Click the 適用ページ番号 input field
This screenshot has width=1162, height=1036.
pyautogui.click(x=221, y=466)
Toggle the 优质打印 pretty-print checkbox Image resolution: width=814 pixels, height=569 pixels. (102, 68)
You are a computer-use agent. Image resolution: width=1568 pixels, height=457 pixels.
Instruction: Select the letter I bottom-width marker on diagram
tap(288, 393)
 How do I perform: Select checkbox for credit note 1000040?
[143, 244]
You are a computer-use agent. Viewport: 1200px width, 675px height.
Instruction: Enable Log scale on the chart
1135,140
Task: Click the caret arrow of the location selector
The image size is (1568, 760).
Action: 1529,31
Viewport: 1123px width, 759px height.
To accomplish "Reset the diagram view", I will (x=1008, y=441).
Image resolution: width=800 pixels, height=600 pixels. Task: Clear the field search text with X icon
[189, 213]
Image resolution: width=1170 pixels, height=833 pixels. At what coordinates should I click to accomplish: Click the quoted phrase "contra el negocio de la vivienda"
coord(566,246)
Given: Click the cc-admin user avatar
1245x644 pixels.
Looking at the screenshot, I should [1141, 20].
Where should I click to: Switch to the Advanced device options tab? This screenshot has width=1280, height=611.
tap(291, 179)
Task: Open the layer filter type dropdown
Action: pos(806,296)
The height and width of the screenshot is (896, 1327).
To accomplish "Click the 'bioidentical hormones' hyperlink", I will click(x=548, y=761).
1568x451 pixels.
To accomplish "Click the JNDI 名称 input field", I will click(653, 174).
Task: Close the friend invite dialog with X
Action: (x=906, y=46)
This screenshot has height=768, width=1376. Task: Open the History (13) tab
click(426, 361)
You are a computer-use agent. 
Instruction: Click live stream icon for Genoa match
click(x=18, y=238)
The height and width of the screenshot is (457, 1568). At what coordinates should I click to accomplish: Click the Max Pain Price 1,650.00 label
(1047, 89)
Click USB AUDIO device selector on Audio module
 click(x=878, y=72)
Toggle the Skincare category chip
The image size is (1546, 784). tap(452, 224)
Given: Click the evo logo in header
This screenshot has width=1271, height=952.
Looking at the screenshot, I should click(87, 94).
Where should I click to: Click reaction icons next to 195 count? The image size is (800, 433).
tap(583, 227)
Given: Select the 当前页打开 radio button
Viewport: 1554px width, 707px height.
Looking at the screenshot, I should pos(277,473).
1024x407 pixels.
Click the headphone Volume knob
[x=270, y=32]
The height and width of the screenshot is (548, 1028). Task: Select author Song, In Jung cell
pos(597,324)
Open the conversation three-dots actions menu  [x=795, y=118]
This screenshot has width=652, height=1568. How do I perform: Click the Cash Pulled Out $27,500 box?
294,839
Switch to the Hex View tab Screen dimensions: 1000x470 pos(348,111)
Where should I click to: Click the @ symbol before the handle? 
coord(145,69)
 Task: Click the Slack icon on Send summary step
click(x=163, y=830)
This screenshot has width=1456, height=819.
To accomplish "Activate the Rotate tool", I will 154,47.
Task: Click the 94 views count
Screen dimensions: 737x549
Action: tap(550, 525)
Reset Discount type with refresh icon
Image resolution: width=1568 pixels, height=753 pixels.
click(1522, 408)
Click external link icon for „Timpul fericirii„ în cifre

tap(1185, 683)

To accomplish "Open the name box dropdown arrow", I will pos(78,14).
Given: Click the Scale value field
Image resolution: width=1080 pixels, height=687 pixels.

•••••

Task »
Show each line of the records above that contains the word "Given", treating uppercase and lowercase as different.

Exercise result »
Given: Click the cc-admin user avatar
Given: Click the evo logo in header
Given: Select the 当前页打开 radio button
Given: Click the Scale value field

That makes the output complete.